Expanded taxes on executive compensation and employee benefits
- Amending the section 4960 excise tax on remuneration in excess of $1 million currently paid by tax-exempt organizations to certain “covered employees,” by expanding the definition of “covered employee” to include all current or former employees of the tax-exempt (not just the five highest-paid employees in tax years since 2016), as well as all employees of organizations related to the tax-exempt (including taxable organizations, such as companies with related company foundations and family businesses owned by the same individuals that control a related family foundation)
- Reinstating the repealed “parking tax”—albeit with an exception for certain church and church-affiliated organizations—which would subject expenses for employee qualified transportation fringe benefits (as defined in section 132(f)) provided by tax-exempt organizations, including certain expenses of parking facilities, to the unrelated business income tax (UBIT) at the corporate rate (21%)
Expanded UBIT liability
In addition to subjecting qualified transportation fringe benefits to UBIT, other proposals include:
- Requiring that income from the sale or license of a tax-exempt organization’s name or logo be included in unrelated business taxable income and subject to UBIT
- Narrowing an exclusion from UBIT for income from research done by certain research organizations to encompass only fundamental research the results of which are publicly available
Charitable contribution provisions
The bill does not propose to extend the temporary individual limitation for cash contributions to certain charities (currently 60% of adjusted gross income); thus the limitation will return to 50% on January 1, 2026. Provisions relating to charitable giving proposed in the bill include:
- Reinstating a provision enabling non-itemizers to deduct charitable contributions, but only up to $300 for married taxpayers filing jointly and $150 for all other taxpayers
- Providing a new nonrefundable tax credit (in lieu of a deduction) for certain charitable contributions of cash or marketable securities to certain charitable organizations providing scholarships to eligible elementary and secondary school students
- Limiting the corporate deduction for charitable contributions to the extent that the corporation’s aggregate contributions exceed 1% of the corporation’s taxable income
Other provisions
Several other proposals would affect tax-exempt organizations, including:
- Proposing material modifications to the clean energy tax credit provisions enacted in the Inflation Reduction Act (IRA), including early sunsets, phase outs, and other changes to the energy tax credits. However, the elective pay provision, which provides access to these credits for charitable and State, local and Tribal government entities, would not be repealed.

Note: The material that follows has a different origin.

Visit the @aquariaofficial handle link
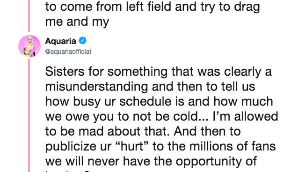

- Retroactively imposing a deadline of January 31, 2024, for refundable employee retention tax credit (ERTC) claims, from the deadlines under current law of April 15, 2024 for claims related to 2020 and April 15, 2025 for claims related to 2021, similar to a provision that was passed by the House in the Tax Relief for American Families and Workers Act of 2024. The proposal would also extend the assessment period for the ERTC to six years after the date on which an ERTC refund claim is made.
- Permitting the Treasury Secretary to designate certain tax-exempt organizations as “terrorist supporting organizations” (TSOs), resulting in suspension of their tax-exempt status under section 501(p). The proposal is similar to bills introduced previously and could be interpreted to vastly expand the activities penalized by section 501(p) beyond those sanctioned by current anti-terrorist measures that apply broadly to organizations and individuals, potentially taking away exemption for indirect or unknowing action. The proposal includes a new requirement for the Secretary to disclose the basis of a TSO designation and provides organizations the right to challenge designations made without such disclosure in court. In addition, certain assistance or support could be provided if specifically approved by government officials.
What’s next
Further changes to the tax title could occur as the bill is considered by the House Rules or Budget Committee, or even on the floor of the House during debate. In addition, the Senate could ultimately adopt tax provisions with significant differences as it considers its own version of the bill.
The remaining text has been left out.